SAN FRANCISCO — Plaintiffs' attorneys have sued scores of banks over the manipulation of overdraft fees. But they've never enjoyed a more complete victory than in Gutierrez v. Wells Fargo (WFC).
A district court judge awarded plaintiffs "full damages" of $203 million in 2010 for the case, which charged that the San Francisco bank quietly reordered debit transactions so that its customers racked up more overdraft fees. On Tuesday, Wells took its shot at overturning that judgment, appearing before appellate judges of the U.S. 9th Circuit Court of Appeals to argue that the earlier verdict was unjustified.
"The judgment should be reversed for two main reasons. Plaintiffs' claims are preempted by federal banking law, and second, plaintiffs' claims fail as a matter of state law," Wells Fargo attorney Robert Long told a three-judge panel. He further argued that Wells' contract disclosures precluded the possibility of defrauding its customers.
The appeal drew briefs from the American Bankers Association and the Center for Responsible Lending, in a reflection of its significance as a foundational case for subsequent overdraft litigation. The 2010 decision marked the first time plaintiffs' attorneys drew blood on overdraft fees, as U.S. District Court Judge William Alsup of California's Northern District framed Wells' behavior in flagrant terms and dismissed bank officials' testimony about Wells' good intentions as "not credible."
"Gouging and profiteering were Wells Fargo's true motivations," Alsup wrote in a blistering 2010 opinion.
While Wells protested some of Alsup's harsher wording in its briefs, the bank focused its arguments on Tuesday on preemption and the wording of its disclosures. The Office of the Comptroller of the Currency's past endorsement of high-to-low posting of checking account charges should preclude lawsuits brought under California law, Long argued.
But members of the three-judge panel questioned whether preemption could get the bank off the hook, and repeatedly raised doubts about whether Wells Fargo adequately disclosed its practices to customers. Federal regulators had warned banks about this sort of issue, Judge Margaret McKeown said, because "unfair competition laws might come back to bite you."
Judges William Fletcher and Sidney Thomas, meanwhile, grilled Long about a law in neighboring Nevada that prohibits high-to-low processing, asking whether Wells was suggesting that that statute should be preempted. Wells' attorney responded that he believes the statute should be preempted, but that the bank had chosen to live with it.
"So Wells Fargo's position is that we don't have to abide by Nevada law, but we choose to treat our Nevada customers differently from our California customers?" Fletcher asked. "It's hard to see how that furthers a national purpose."

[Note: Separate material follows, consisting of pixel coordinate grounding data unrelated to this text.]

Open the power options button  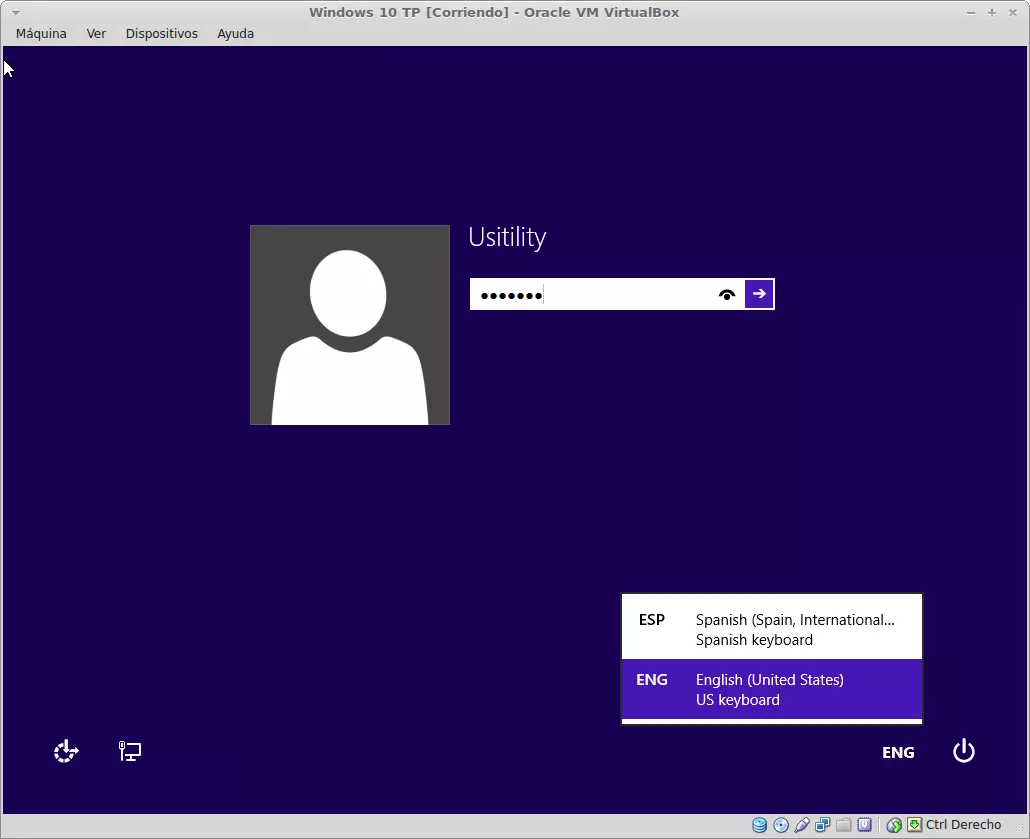coord(963,751)
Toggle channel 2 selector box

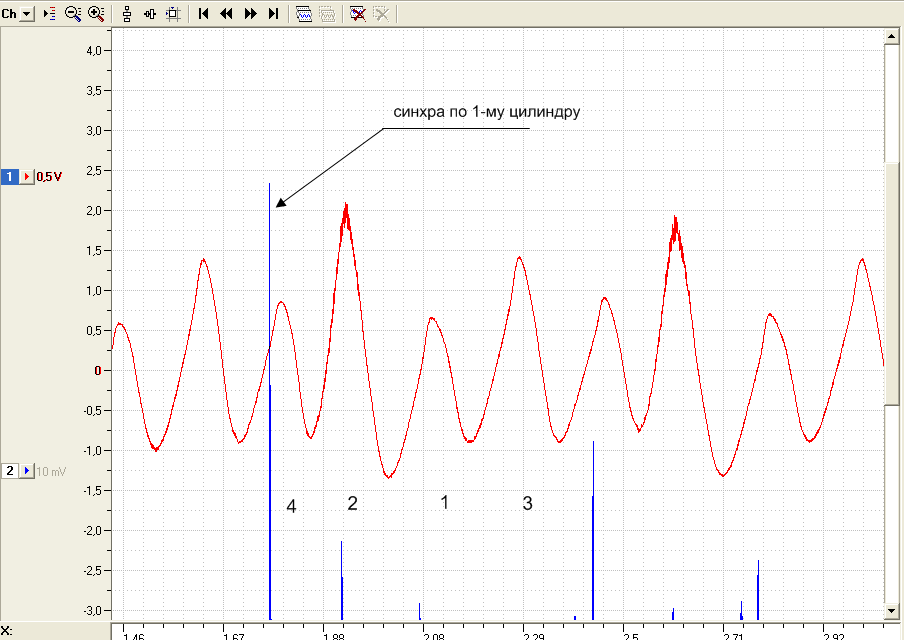click(10, 471)
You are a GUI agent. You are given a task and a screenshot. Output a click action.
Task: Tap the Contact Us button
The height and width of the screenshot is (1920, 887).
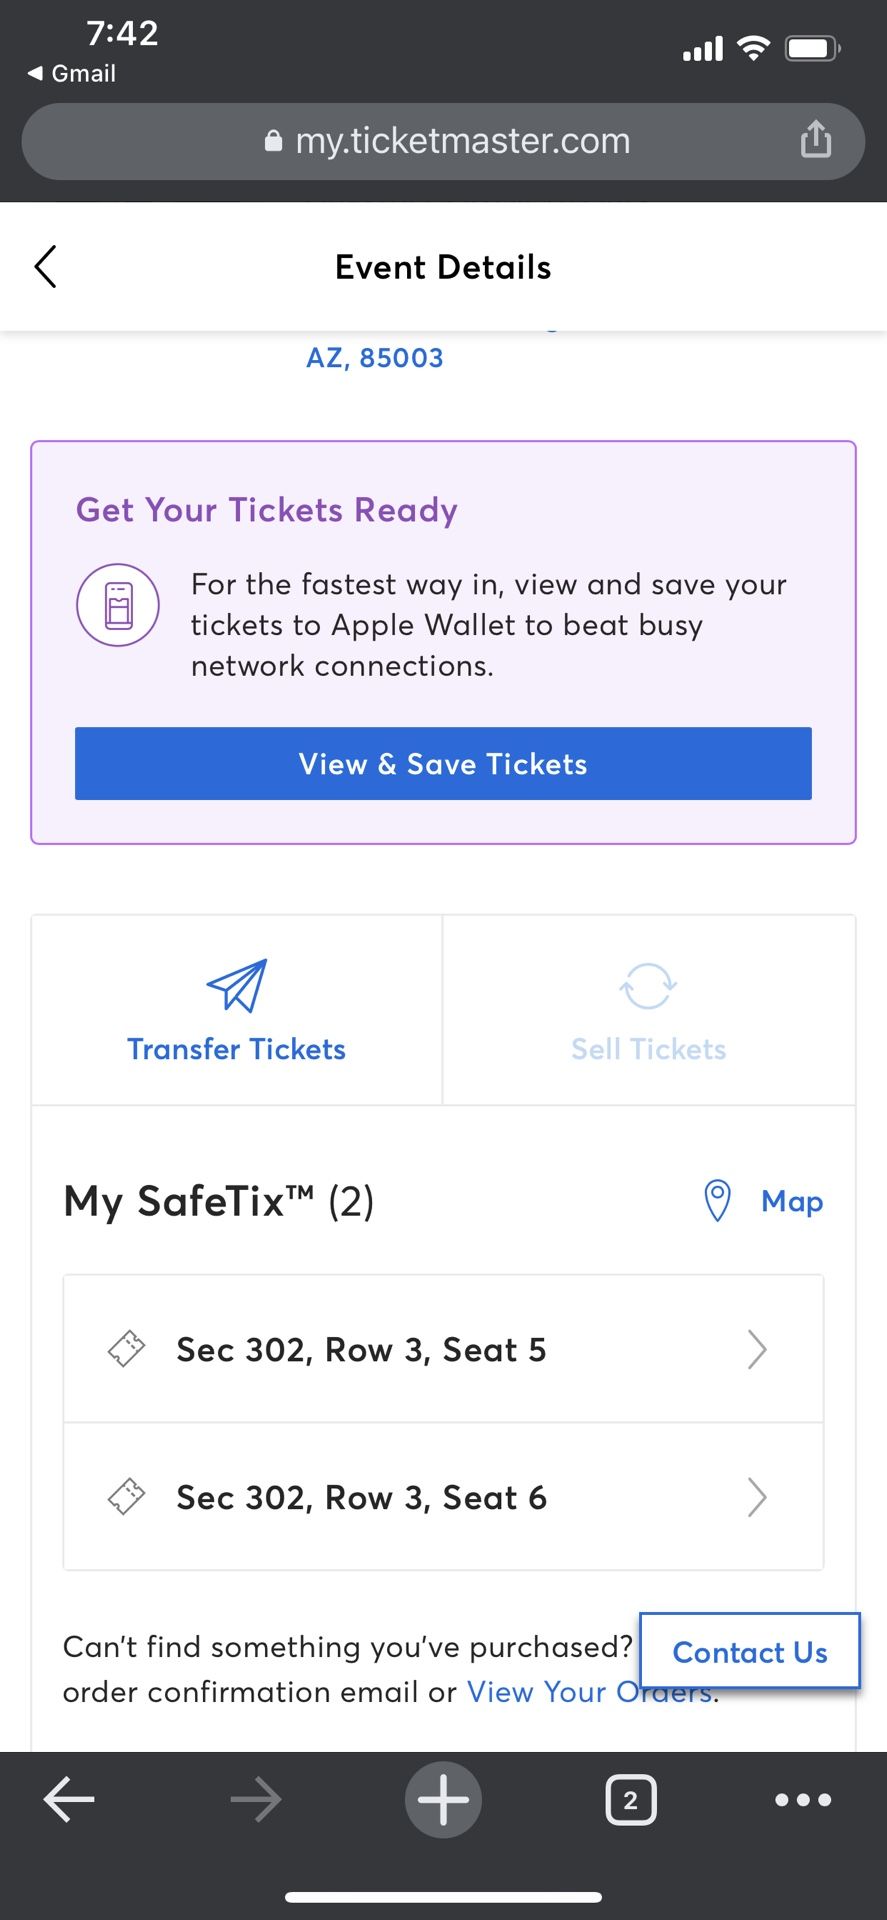(x=750, y=1652)
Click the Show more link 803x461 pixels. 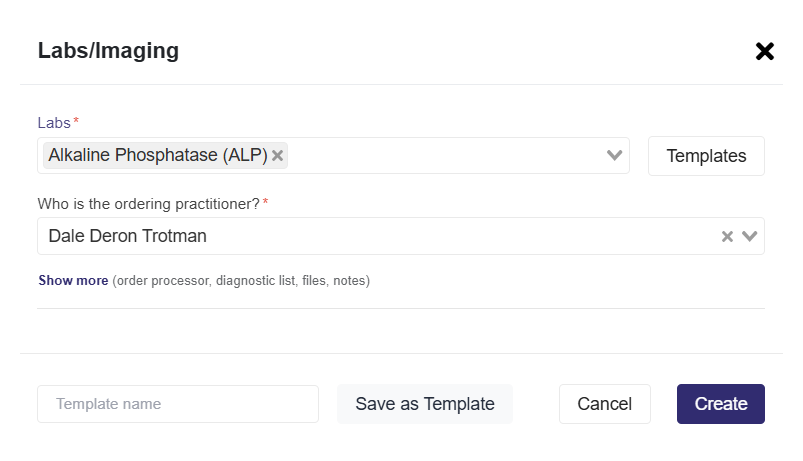(73, 281)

Judge Sidney Thomas jumped in a moment later, asking, "Has any bank challenged the Nevada law?"
"Not to my knowledge," Long said.
Setting aside the preemption issue, the judges turned their attention to the quality of Wells Fargo's disclosures. When Long argued that the bank's disclosure of its high-to-low processing practices was done in good faith, Judge Fletcher interrupted.
"I don't know if you really think that's a fair disclosure," Fletcher said. "You got such a wave of complaints from consumers …. The evidence is the consumers did not understand it, and you did not tell them otherwise."
When it was the plaintiffs' attorneys' turn to speak, the judges maintained their focus on Well's contractual disclosure that it "may" reorder overdraft charges from largest to smallest.
"Why is 'may' a fatally misleading term?" Judge Thomas asked, noting that Wells raised the possibility that it would process charges from high to low. A few minutes later, he asked whether the plaintiffs believed that the inadequacy of Wells' disclosure was fairly determined by the lower court to be a matter of fact.
"I'm trying to figure out our standard of review," he said.